O FUTURO DA EUROPA

UM INCENTIVO DE ESPERANÇA

A visita do Papa Francisco a Estrasburgo

 

 

 

 

Cardeal Reinhard Marx

Arcebispo de Munique (Alemanha)

Presidente da Comissão dos Episcopados da Comunidade Europeia

 

 

Em 25 de Novembro passado, o Papa Francisco deslocou-se a Estrasburgo, onde pronunciou discursos importantes em duas instituições europeias: o Parlamento Europeu e o Conselho de Europa.

Em lugar de centrar a sua unidade na economia, a Europa, se quer voltar a ser um espaço aberto de convivência pacífica na pluralidade de etnias e religiões e uma luz para todo o mundo, deve unir-se na defesa e promoção do valor sagrado da pessoa humana.

Faz lembrar o discurso de São Paulo no Areópago de Atenas: alguns ficarão tocados.

Damos a seguir um comentário tomado de L’Osservatore Romano, ed. port., de 18/25-XII-2014.

  

 

A visita ao Parlamento europeu em Estrasburgo a 25 de Novembro representou o primeiro encontro do Papa com a Europa no seu conjunto. Com a decisão de visitar a instituição democrática central da União Europeia, ainda antes de ir a um Estado-membro, o Pontífice prestou homenagem ao sucesso que o processo de unificação teve até agora e à sua importância futura.

Quando foi eleito, primeiro Papa não europeu depois de muitos séculos, numerosos observadores e comentadores pensaram que Francisco tivesse uma menor compreensão das questões europeias em relação aos seus predecessores. Ao contrário, a visita a Estrasburgo demonstrou que o Papa argentino não é minimamente alheio à Europa. Ao contrário, no seu discurso em Estrasburgo vê-se talvez uma maior percepção das realidades políticas da União de quanto nós europeus, com o nosso olhar interno, queremos admitir. Contudo, a visita e o discurso de Francisco foram sinais fortes do seu interesse, da sua preocupação e da sua estima pela Europa e pelo projecto de integração política.

Na sua análise, o Papa lançou importantes admoestações, quando indicou que a Europa dá «uma impressão geral de cansaço e de envelhecimento», que prevalecem «estilos de vida um pouco egoístas», «questões técnicas e económicas» em desvantagem «de uma autêntica orientação antropológica». Mas Francisco não se limitou a esta crítica, exortando também a Europa a aproveitar os seus dotes e capacidades e a utilizá-los para o bem do todo o mundo.
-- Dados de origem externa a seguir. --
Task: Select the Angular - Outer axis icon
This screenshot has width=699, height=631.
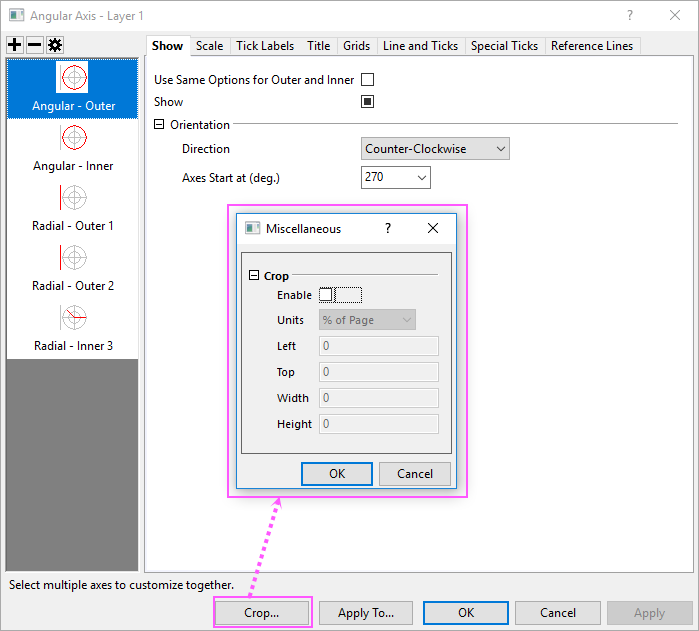Action: click(73, 77)
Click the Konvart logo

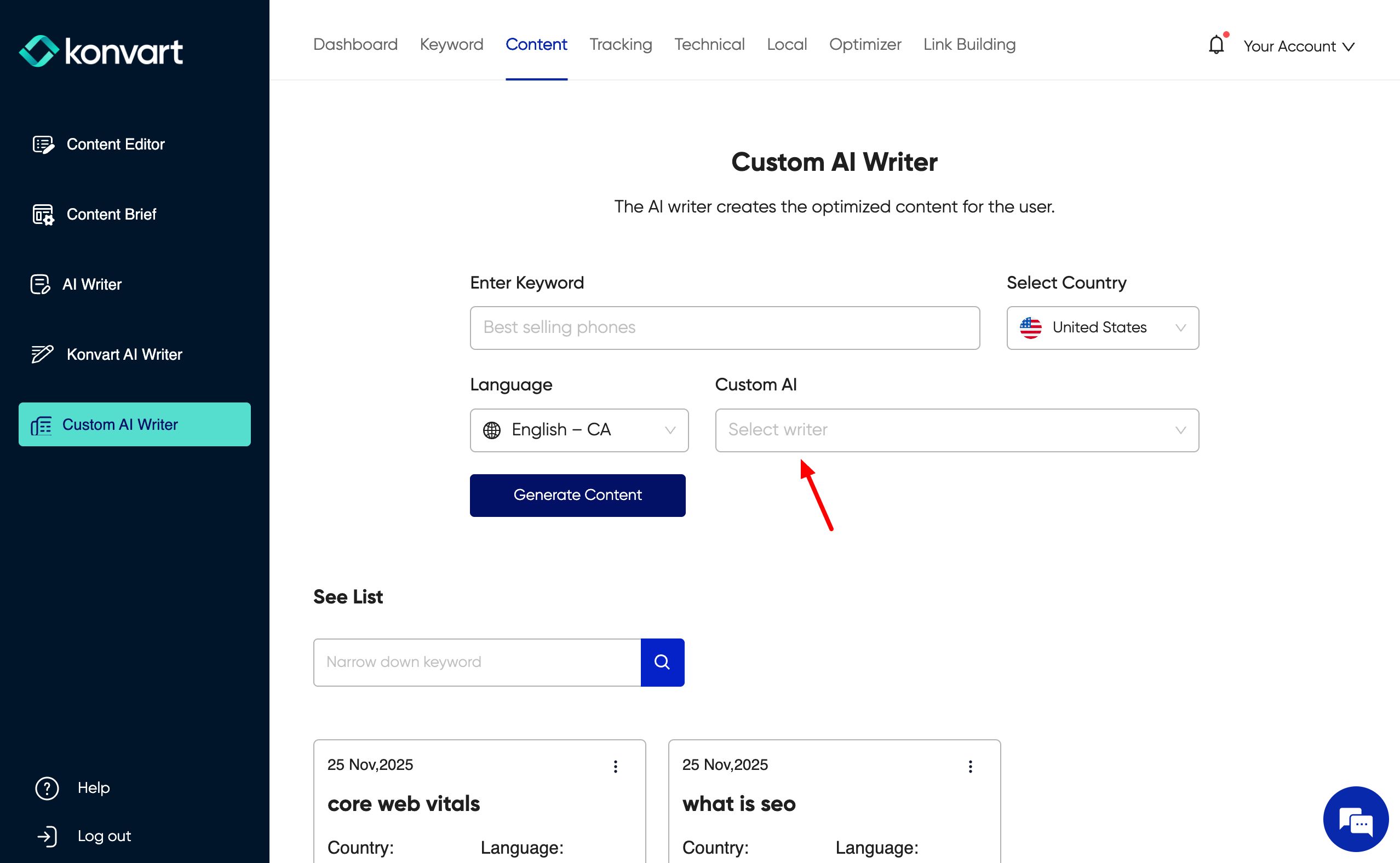click(101, 51)

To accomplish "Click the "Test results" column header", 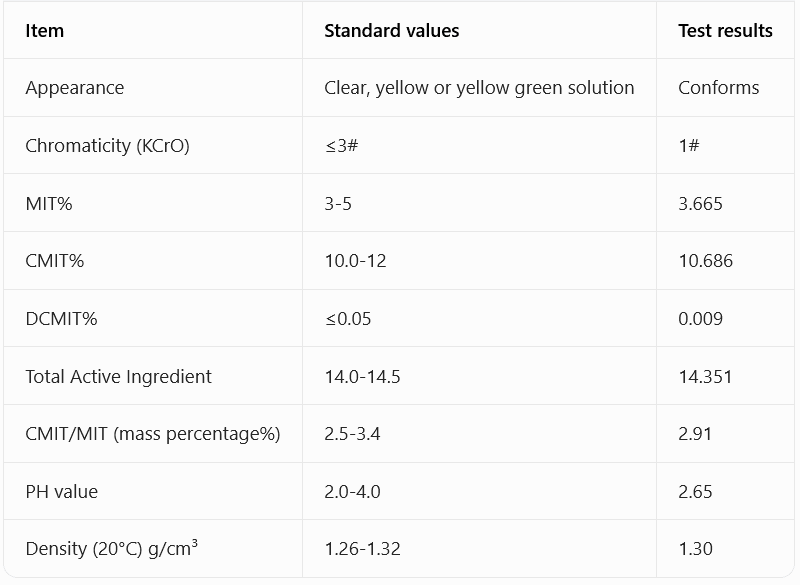I will pos(725,31).
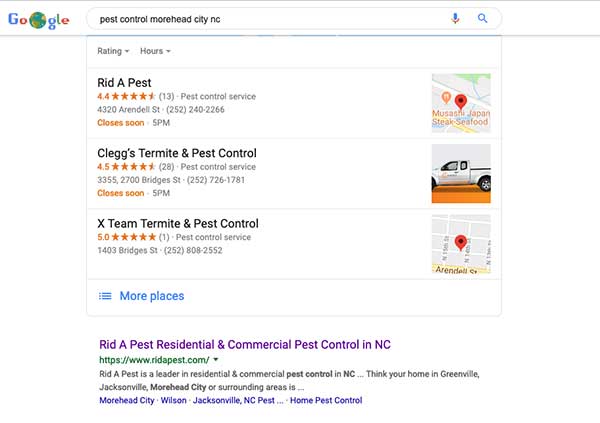Click the Morehead City sitelink
The image size is (600, 423).
coord(127,400)
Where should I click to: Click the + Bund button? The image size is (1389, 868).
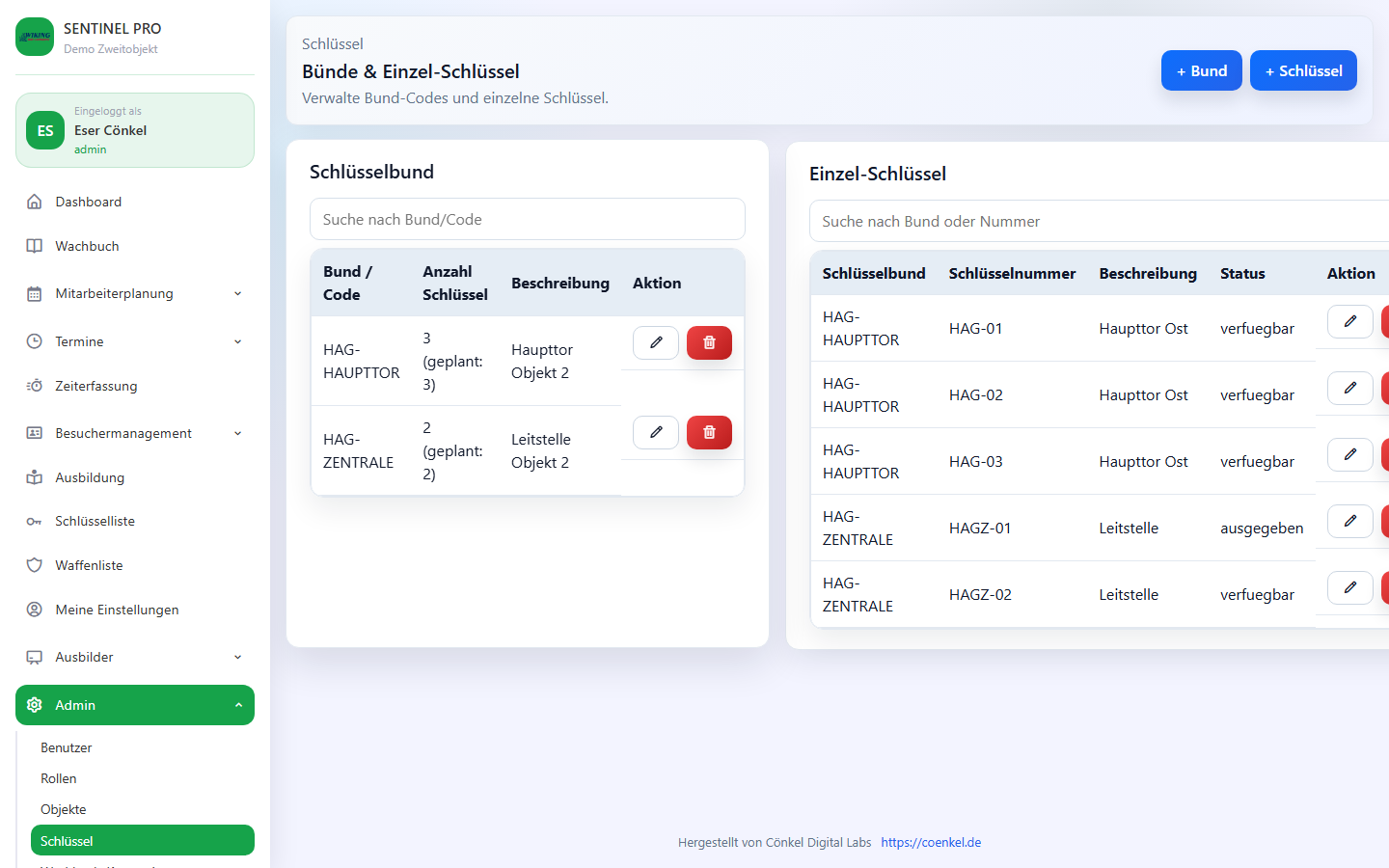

Segundo o pontífice, a Europa deve ser um «precioso ponto de referência para toda a humanidade». Estas palavras fizeram-me recordar uma frase de Jean Monnet, o qual certa vez disse que a Europa deve ser uma contribuição para um mundo melhor. Do mesmo modo, o Papa desejou que a Europa seja um enriquecimento e, através da realização dos objectivos que se propôs, até um modelo para todas as regiões e homens deste mundo. Diante dos euro-parlamentares Francisco descreveu sobretudo o homem, como pessoa, enquanto centro da unificação europeia. Sobre esta base, indicou na dignidade e nos direitos humanos o tema fundamental da política europeia. Fazendo referência ao lugar central da pessoa, recordou a importância das raízes cristãs em geral e da doutrina social da Igreja em concreto. E foi precisamente neste sentido que explicou as consequências da natureza da pessoa humana como ser individual e social: os direitos humanos contêm de facto tanto direitos individuais como direitos sociais, que dizem respeito ao bem comum.

Esta reflexão sobre a importância da pessoa levou-o ao apelo conclusivo: «Chegou o momento de construir juntos a Europa que roda não em volta da economia, mas em volta da sacralidade da pessoa humana, dos valores inalienáveis; a Europa que abraça com coragem o seu passado e olha confiante para o futuro a fim de viver plenamente e com esperança o seu presente». Esta exortação a uma acção corajosa e responsável pelo futuro resume o que mais preocupava o Papa na visita a Estrasburgo: o seu discurso diante do Parlamento europeu foi uma «mensagem de esperança e de encorajamento» para todos os europeus e também um incentivo à Igreja, para que se comprometa com denodo a favor do «projecto Europa».